Officials have declined to put a total amount on what it has cost each country to deploy ships, aircraft and military crews to Australia to assist in the search effort.

Australian Air Chief Marshal Angus Houston, who is leading the search operation, had said on Monday: "All of the countries that are contributing to this are running up big costs."

WSJ said authorities have several options available if the current underwater search by Bluefin-21 turns up nothing. They could order a second sweep of the seabed in a tight area where the first signals believed to have come from flight MH370's black boxes were detected.

The search could also be expanded to a wider area around a series of transmissions heard on four occasions covering 500 square miles.
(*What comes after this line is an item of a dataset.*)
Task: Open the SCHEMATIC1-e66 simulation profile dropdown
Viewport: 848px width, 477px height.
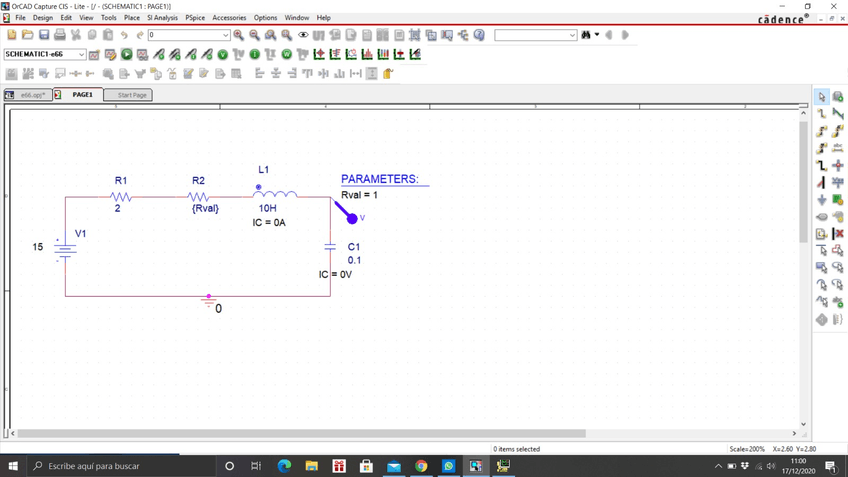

US Navy commanders have said a search on that scale could take six to eight weeks to complete.

Authorities are increasingly relying on private contractors as the focus of the search for flight MH370 shifts underwater, said WSJ.

Phoenix International Holdings Inc, a US-based technology company, already has a contract with the US Navy to provide underwater detection equipment, including the black box locator and Bluefin-21.

With authorities uncertain about the depths of the ocean, other organisations are ready to provide submersibles that can go deeper than Bluefin-21.

Martin Dolan, chief commissioner of the Australian Transport Safety Bureau and Australia's top air-accident investigator, said a prolonged undersea search and salvage mission using privately owned equipment could cost up to US$234 million (about RM757 million), WSJ reported.

Johnston also said that the underwater search may ultimately end up being run mainly by private companies, although he declined to estimate what that could cost.

"Ultimately it may well be that there is a civilian contractor to come and pick up the pieces if we have no success," WSJ quoted Johnston as saying.

Payment of search and salvage contractors would likely need to be negotiated between Malaysia, who operated the aircraft, the US, where the plane was built, and China, where the majority of passengers came from, Johnston said.

Meanwhile, a statement from the JACC said up to 10 military aircraft, two civil aircraft and 11 ships are assisting in today's search for missing Malaysia Airlines flight MH370.

Today, the Australian Maritime Safety Authority has planned a visual search area totalling approximately 40,349 square kilometres. The centre of the search areas lies approximately 2,170 kilometres northwest of Perth, the statement said.

It also added that the oil sample collected by Ocean Shield on Monday has now arrived in Perth and will be subjected to detailed testing and analysis. – April 17, 2014.